TASK INSTRUCTIONS — Return each line of the records that contains the string "size", matching case exactly.

Records for locating displayed items

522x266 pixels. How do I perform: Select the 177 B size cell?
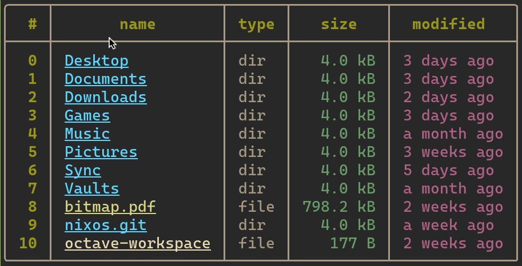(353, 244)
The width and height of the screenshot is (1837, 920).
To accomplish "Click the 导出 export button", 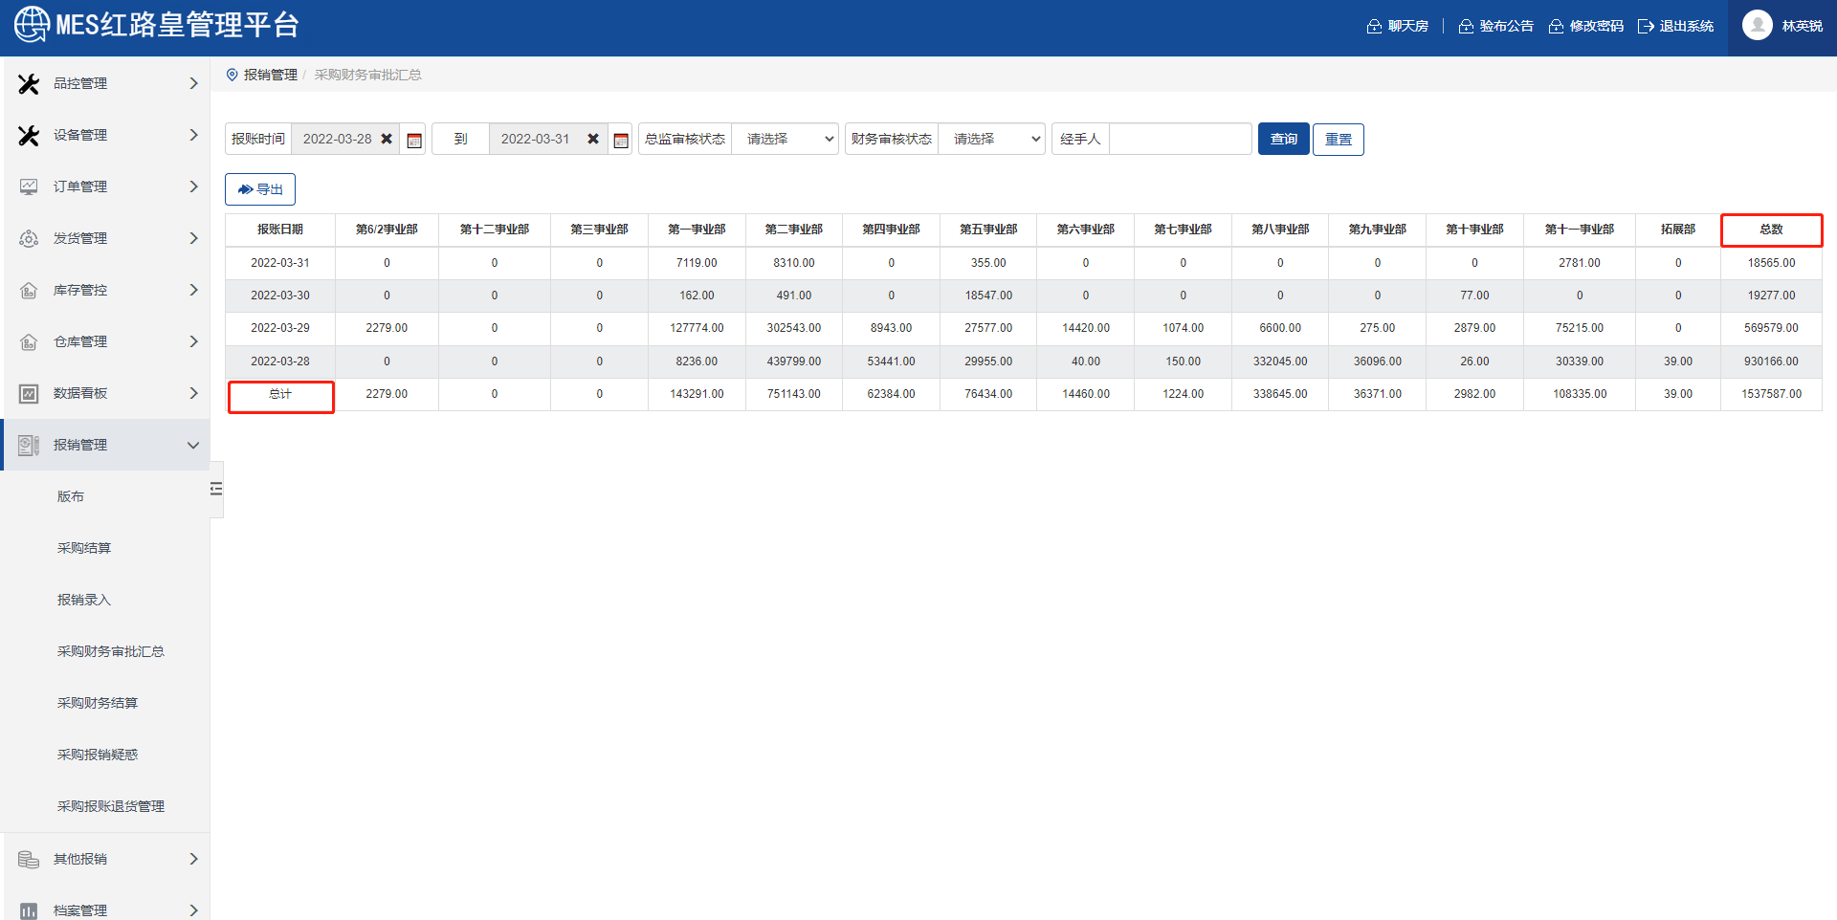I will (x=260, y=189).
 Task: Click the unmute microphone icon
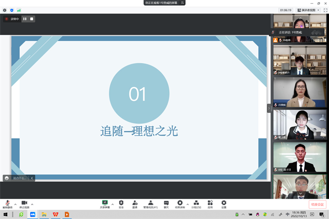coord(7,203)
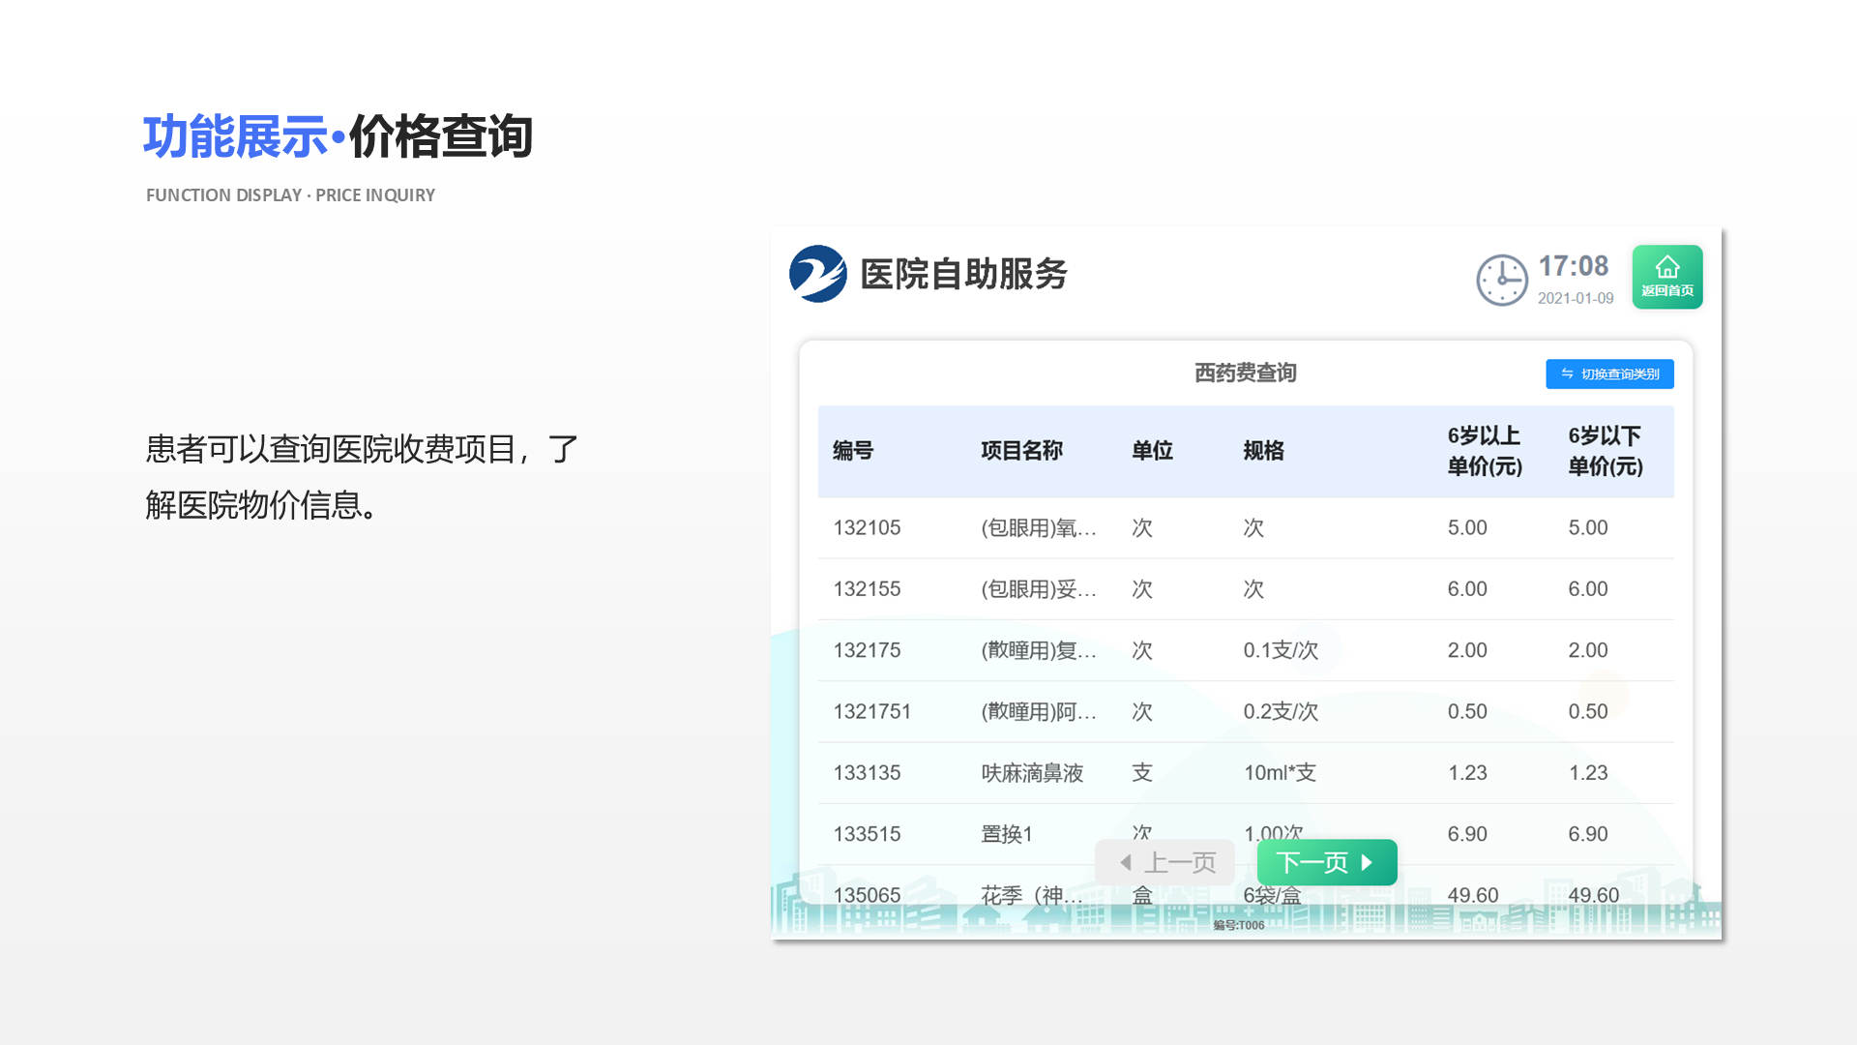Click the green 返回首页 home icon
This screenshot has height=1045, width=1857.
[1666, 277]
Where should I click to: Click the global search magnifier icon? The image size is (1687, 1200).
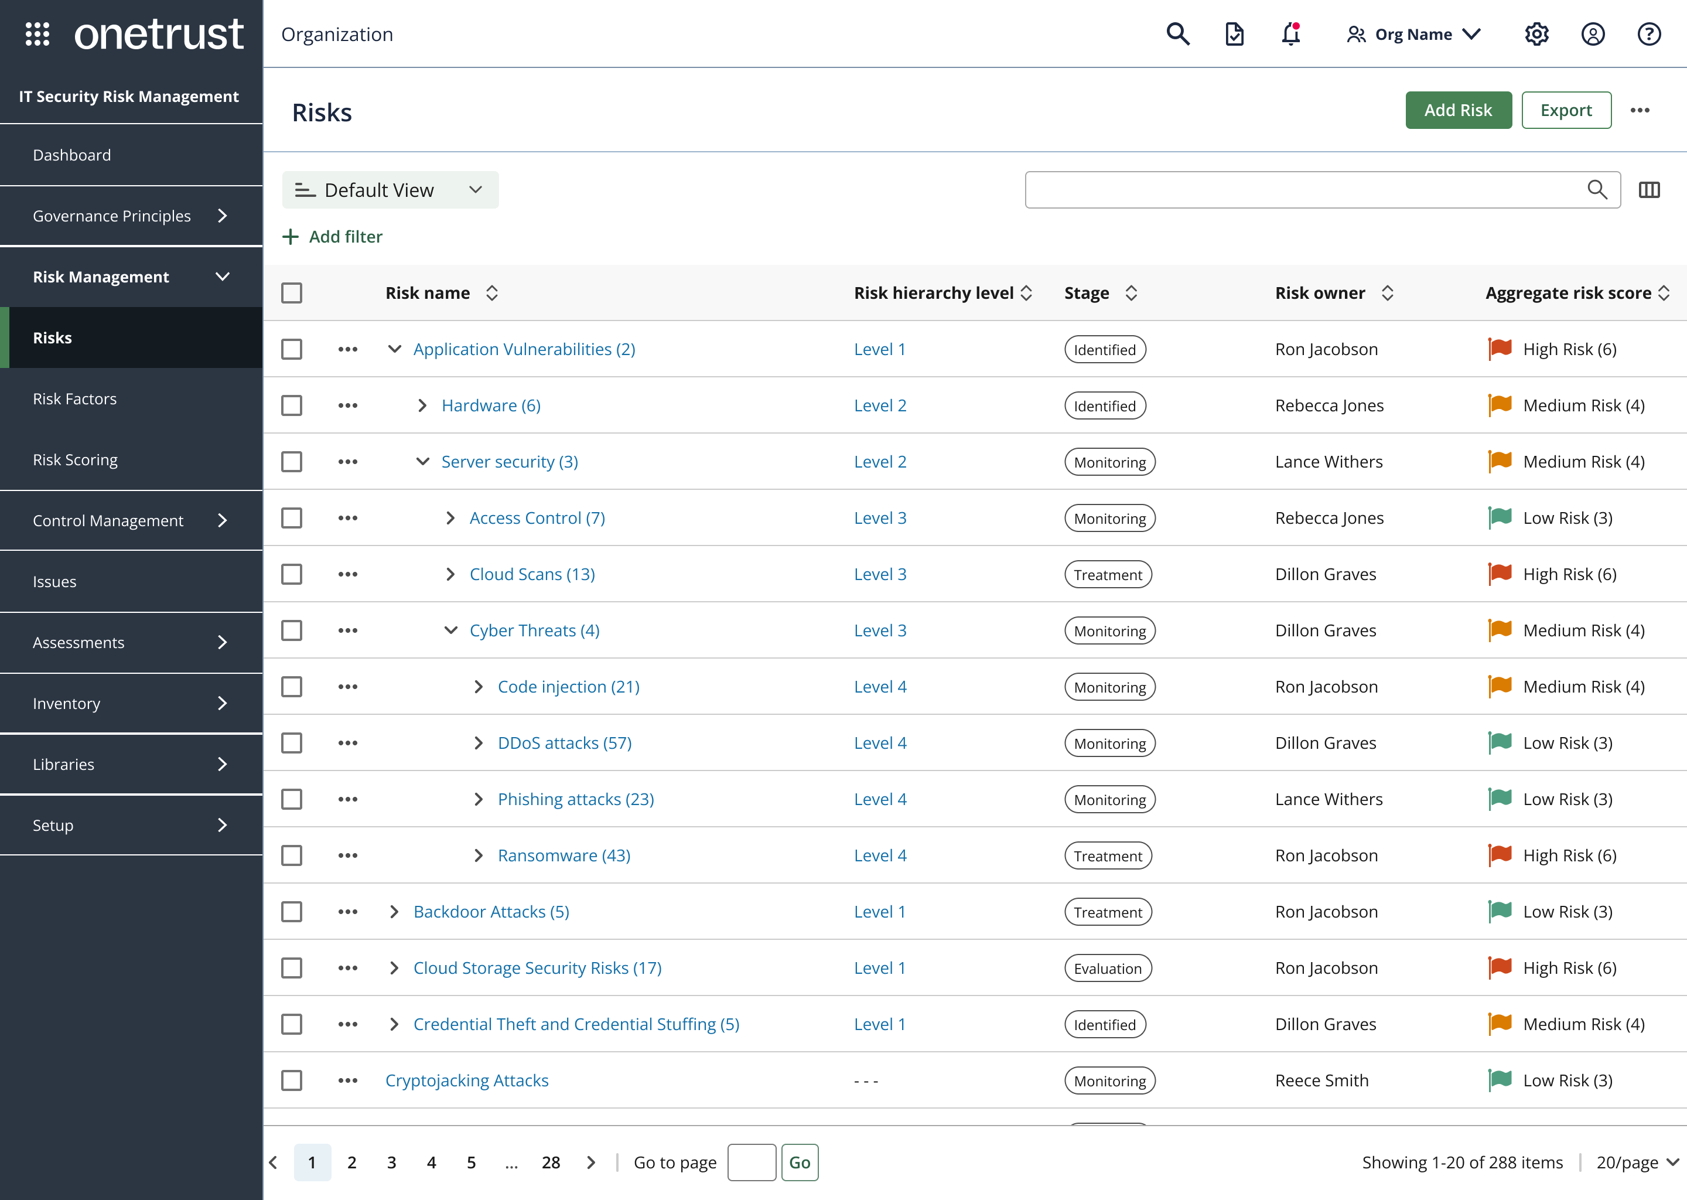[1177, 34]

THE RESULT —
522x266 pixels. How do I perform: Select the 177 B size cell?
Where should I click to: Click the global search magnifier icon? The image size is (1687, 1200).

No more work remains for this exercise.